- Born: Sharon Louella Venne 26 July 1944
- Died: 26 December 2010 (aged 66) Toronto, Ontario, Canada

= Granada Venne =

Canadian artist and wardrobe assistant

Granada Venne (26 July 1944 – 26 December 2010), born Sharon Louella Venne and also known as Granada Gazelle, was an artist who collaborated with General Idea throughout the 1970s. Venne also worked as a wardrobe assistant in the costume department for various film and TV productions, including David Cronenberg's The Brood, Fraggle Rock and Blue's Clues.

== Life & Career ==

Venne became associated with General Idea when she was neighbours with AA Bronson, Felix Partz and Jorge Zontal at their first house/"headquarters" on 78 Gerrard Street West in Toronto. Later, Venne moved in with the members of General Idea at their loft on 87 Yonge St. In the early 1970s, the membership of the General Idea collective was amorphous and included such individuals as Venne, the trans-singer Pascal (Stuart Murray), Noah Dakota (Noah James), O Burst (Paul Oberst) etc. One of Venne's earliest appearances in a General Idea project was starring in the group's unfinished 16mm film God Is My Gigolo, shot in 1969.

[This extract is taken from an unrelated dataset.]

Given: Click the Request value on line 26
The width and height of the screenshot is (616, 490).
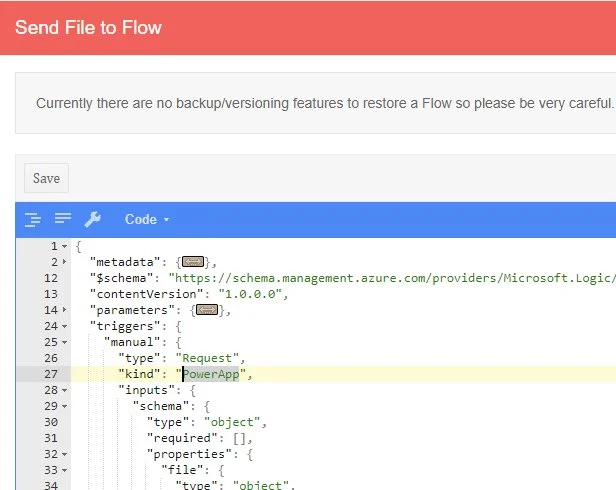Looking at the screenshot, I should click(x=210, y=358).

Venne is best known as a collaborator on the series of the Miss General Idea Pageants. Venne was crowned the winner of "Miss General Idea 1969," even though such an event never took place. At the "Miss General Idea 1970" pageant, that took place during the Festival of Underground Theatre at the St. Lawrence Centre for the Arts, Venne helped crown Honey Novick a.k.a. Miss Honey as the winner. For the 1971 Miss General Idea Pageant, that took place at the Art Gallery of Ontario and later awarded to Image Bank's Michael Morris, entry kits were sent out through mail-art networks with a letter of invitation from Venne. Venne was the "cover girl" of the September 1973 issue (Issue 2, No. 3, IFEL Paris Issue) of General Idea's FILE Megazine, a magazine publication which she often contributed to.

Venne also made appearances in other General Idea projects such as Art's Birthday and the Hollywood Decca Dance (17 January 1974), Blocking (1974), shot at Western Front Society in Vancouver, BC, and Going Thru The Motions (1975). She also collaborated with Michael Morris and Vincent Trasov of Image Bank on a series of ten photographs shot at "Babyland" in Roberts Creek, British Columbia entitled The Romance Of Mr. Peanut And Granada Gazelle (1974). Her practice also included mail and correspondence art in this period including contributions to Glenn Lewis' French Kisses project (1973), Trasov's Underwear series (1971) and Image Bank's Postcard Show (1971).

Granada was also a part of the all-female fashion show Glamazon with performance artist Dawn Eagle and photographer Isobel Henry that took place at St. Paul's Centre in December 1975.

Venne was an artist-in-residence at Western Front in Vancouver in 1977, invited by the artist and her friend Kate Craig. During her residency, Venne directed a single channel video work entitled Oscar Goldman and the Bi-Yonis (1977) that featured a noir-style narrative and starred artist Hank Bull as the protagonist.

Into the 1980s, Venne worked in the costume department of numerous films and television productions including as a wardrobe assistant or "mistress" for The Brood, Humongous (1982) as well as on Fraggle Rock and Blue's Clues.